Beads have been made in Bohemia (Czechoslovakia) since the Romans occupied it in 400 AD. Until 1400, they mostly made rosary beads.  In the 1500’s, a major expansion in bead-making began, attracting Spanish, Italian and English traders.  In 1800, the Industrial Revolution invented machines that produced pressed glass beads in great volume, different designs, and at lower prices.

One of those innovations was fluorescent Vaseline glassware and beads. The fluorescence was created by the adding uranium salts to the glass.  They kept lowering the amount of uranium to the 1-2% that worked.  It actually shone in the dark!  Today, with electric lights, a black light is needed to see the fluorescence.

Vaseline beads had their heyday from 1900 to 1920 and continued to be made until artisans lost their ability to buy uranium when governments became universal procurers in the 1940’s.

 

 

 

 

 

Typical Vaseline beads are transparent in color and usually yellowish green.  The short strand third from left look to me like they may be shine-in-the-dark variety! 

 

They were so named because their color resembled the petroleum jelly sold in the 1900’s under the Vaseline label.  Doesn’t that sound so mundane for beads made from uranium?

My opaque aqua beads are called Vaseline Beads, but they are a variation: during the Depression, iron oxide (a glass-ceramic) was added to the formula to create opacity.

Today’s collections of Depression glass, milk glass, Fire King tableware, etc. all have roots in Bohemia, uranium, and iron oxide!

Before closing, let me name the other beads I used in this necklace: aqua serpentine which is a cousin of jade; Czech glass “spades” drops; round matte glass which looks like ceramic due to iron oxide.  Also I was quite pleased to find an aqua glass circle in my “creative clasp stash” and made a sterling silver toggle for it.

The necklace is 20”. $115.

Drawer 12: Carnelian

“legendary Heroes”

Week 12/Drawer 12: March 22, 2017: “Legendary Heroes”

I do love carnelian. It is a semi-precious stone that is found in all shades of brown, almost every one tinged with orange.  Now you know why I love it!

I probably say I love this or that bead in every blog. I suppose that’s why I’m still beading 23 years on!

Carnelian is a member of the Quartz family. It is considered the stone of creativity, individuality and courage.

This necklace started with the centerpiece, named a talhakimt.

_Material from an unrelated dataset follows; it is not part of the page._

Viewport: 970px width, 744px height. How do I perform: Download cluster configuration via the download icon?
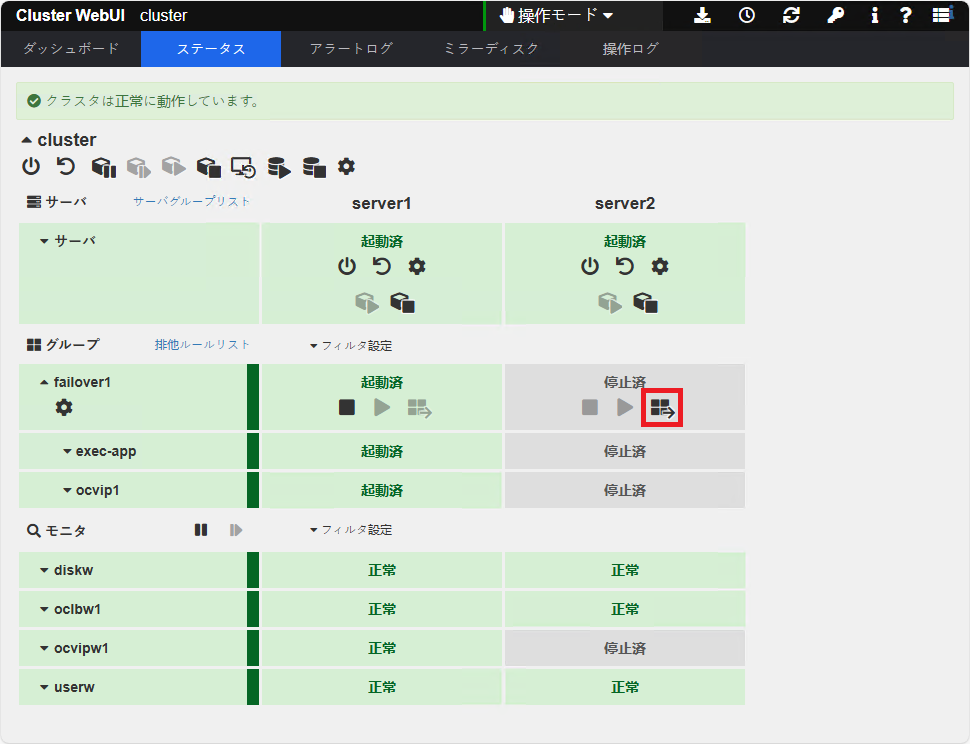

Over the years, I have purchased every interesting one I have seen and parcel them out into necklaces every few years.  They are always based on the triangle/circle design.  I have only one more truly interesting one left plus about 5 smaller ones that were originally men’s rings.  The design feels very graphic and crisp to me; contemporary rather than ethnic.

Talhakimts such as this one were carved of large banded agate in the nineteenth century in Idar-Oberstein, a famous stone cutting center in Germany, a location that means more to bead nuts than the less-obsessed. They were favored by the Tuareg people, pastoral nomads who controlled several Sahara trading routes, and are descendants of the true Berbers who predated the Romans in their settlements.  This rare talisman adorned Tuareg women’s hair.  I found it interesting to learn the Tuaregs are a matrilineal society.

It is always a design challenge to figure out how to attach the unusual centerpieces, which I love to collect, to my necklace. From the get-go I knew this necklace would be pure carnelian:  therein was the attachment answer.  I found a bag with some very old carnelian (see above photo) which was also small in size.  No two alike…all the better to see the varying colors of carnelian!  Also notice their patina (wear)…visualize them a century ago in a Tuareg’s bag in a camel caravan travelling across the Sahara to a trading bazaar at the next oasis!

It should be no surprise that beads were money in many sociieties, from the Tuaregs to American Indians who invented heishi [pronounced “he she”], which are the small brass spacers used in this necklace. Our forebears, however, used shell as their money.  Today heishi are any small round beads made by hand from natural materials.

The necklace itself is designed with highly polished carnelian nuggets separated by brass heishi.

This necklace is 23” long with a brass clasp. The talhakimt is 3”.  Wear with your gold earrings.  $99.